Collaborative Filtering – Item-Based

Item-based CF flips the approach: find items similar to ones the user already liked, then recommend those similar items. Item similarity is computed once offline and cached – this is the key scalability advantage over user-based CF.

Item similarity is more stable over time than user similarity. A user’s taste can change; the relationship between “users who liked The Dark Knight also liked Inception” changes slowly.
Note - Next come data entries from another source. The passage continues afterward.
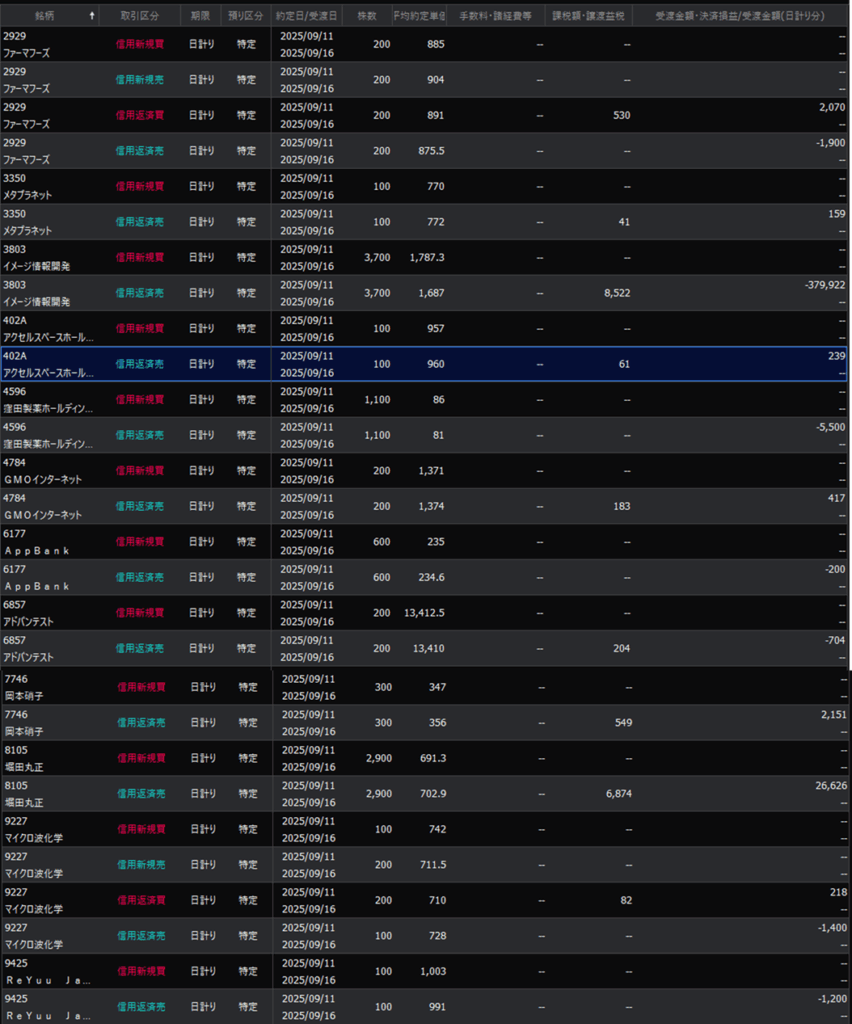Click the 課税額・譲渡益税 column header
The image size is (852, 1024).
(x=589, y=16)
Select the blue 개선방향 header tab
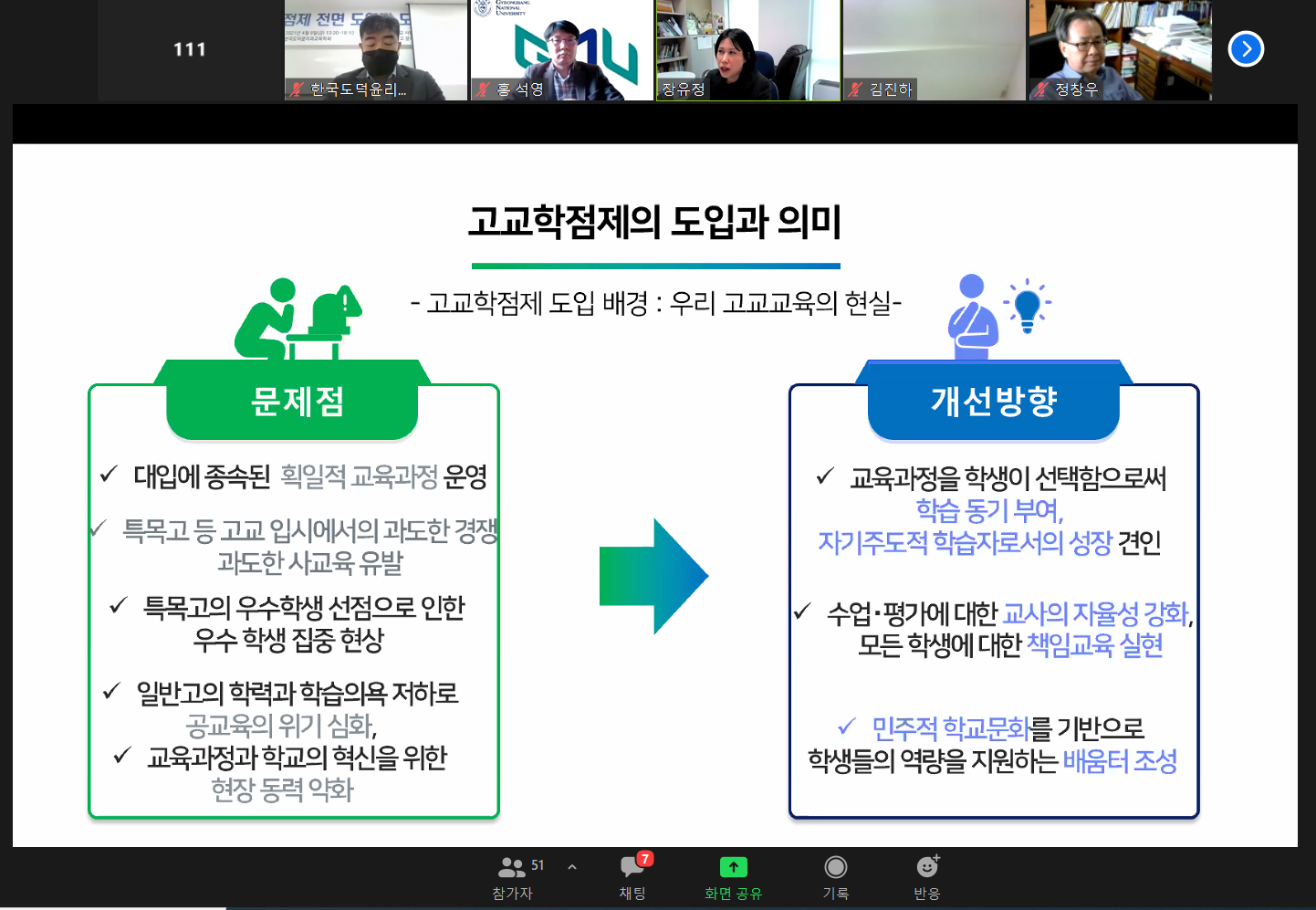The width and height of the screenshot is (1316, 910). coord(993,402)
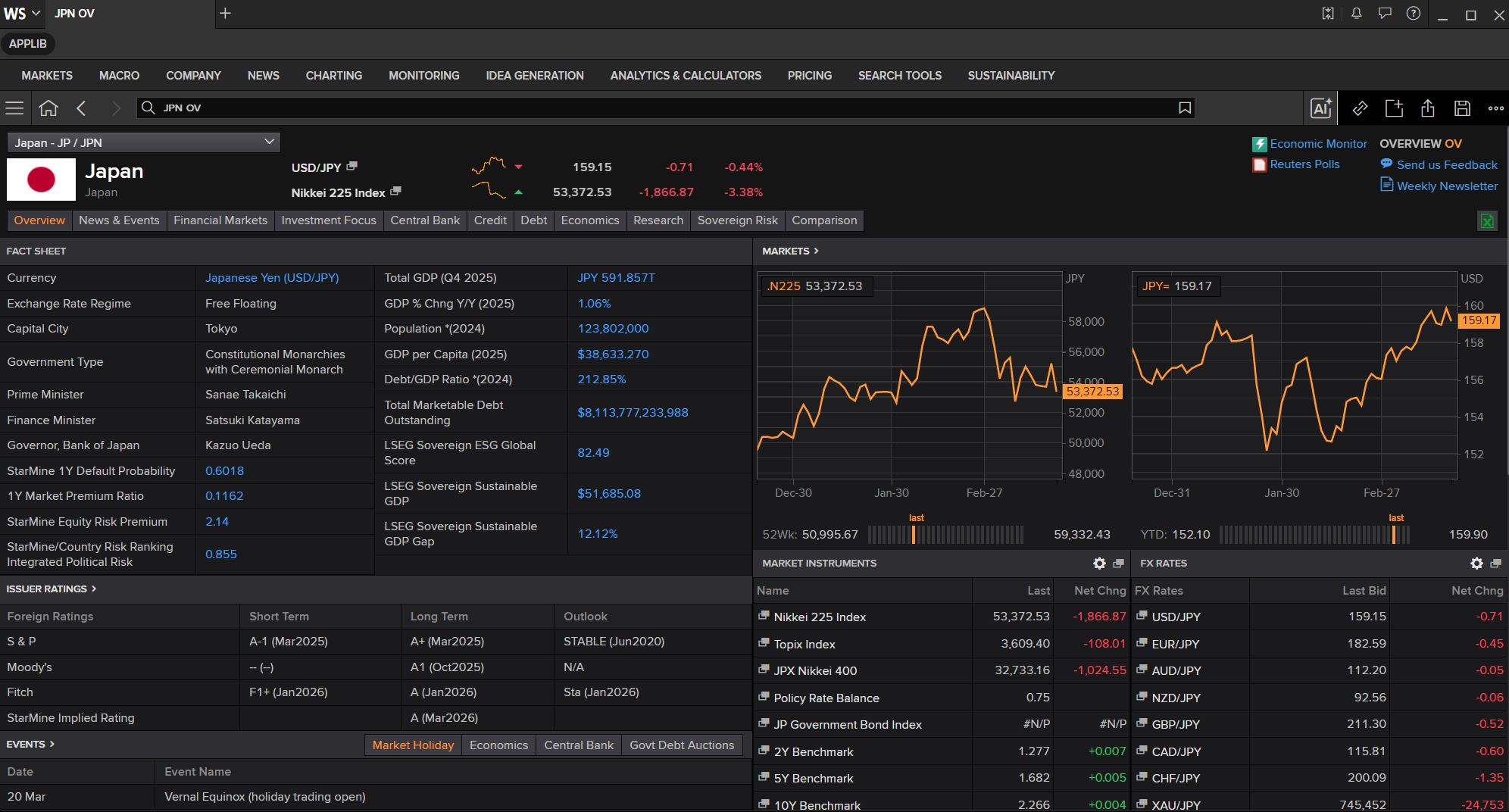The image size is (1509, 812).
Task: Open Market Instruments settings gear
Action: 1099,563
Amazon pioneered item-based CF at scale with their 2003 paper.

The recommendation for user u is: for each item i the user has interacted with, find the k most similar items to i (excluding items already seen), aggregate scores weighted by item similarity, and surface the top results.

Matrix Factorization

Matrix factorization decomposes the sparse user-item matrix R (m users x n items) into two dense matrices: user embeddings U (m x k) and item embeddings V (n x k), such that R is approximately U * V^T. The latent dimension k is typically 50-300.

Training methods:

  • ALS (Alternating Least Squares): fix U, solve for V analytically, then fix V, solve for U. Parallelizes well – used by Spark MLlib. Good for implicit feedback.
  • SGD (Stochastic Gradient Descent): update both matrices simultaneously on each observed rating. Handles explicit ratings naturally.
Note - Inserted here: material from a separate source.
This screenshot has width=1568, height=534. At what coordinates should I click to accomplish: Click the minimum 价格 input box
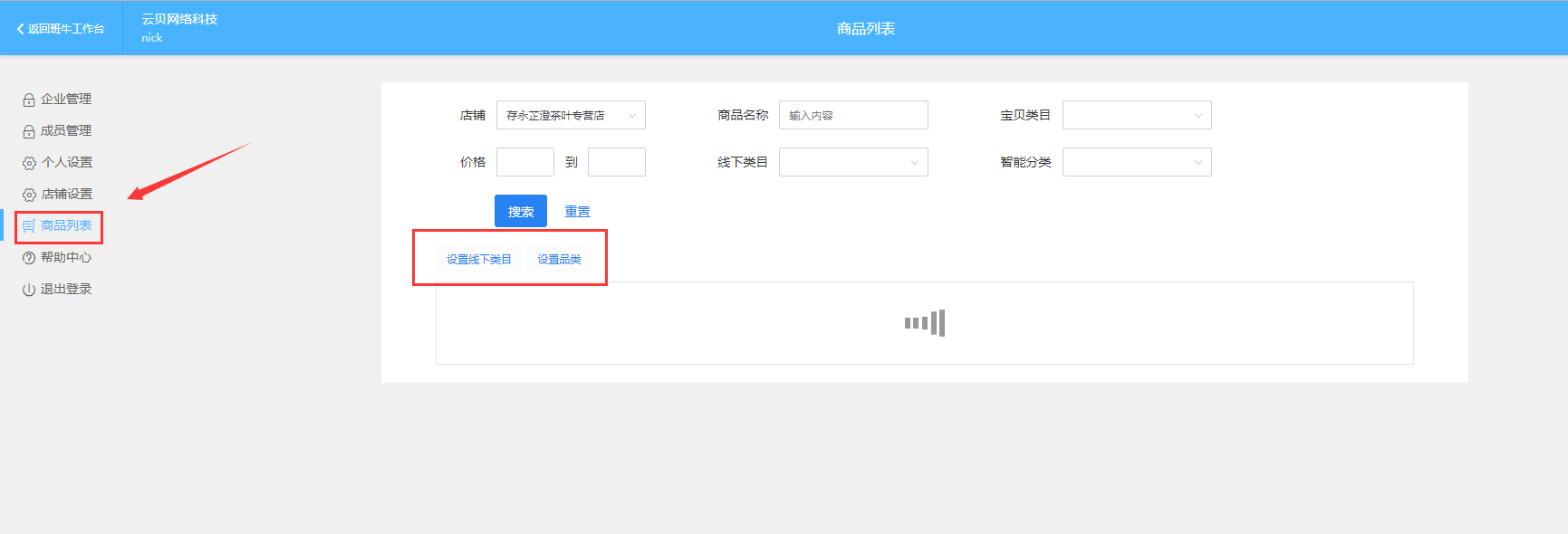pyautogui.click(x=525, y=162)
Matrix factorization handles sparse matrices better than neighborhood methods because it learns dense representations that generalize across the full item space. The learned embeddings capture latent factors – for movies these might correspond to genre, tone, era, etc., even though they’re never explicitly labeled.

Content-Based Filtering

Content-based filtering uses item attributes to find similar items. Instead of “users who liked X also liked Y,” it reasons “X and Y share similar attributes, so if you liked X you’ll probably like Y.”

Item feature representation:

  • Categorical features: genre, tags, category – one-hot encoded or embedded
  • Text features: title, description, reviews – TF-IDF vectors or dense embeddings from a text encoder
  • Structured features: duration, release year, price – normalized scalars

User profile is constructed from the items they’ve interacted with – typically a weighted average of the item feature vectors, with more recent interactions weighted higher.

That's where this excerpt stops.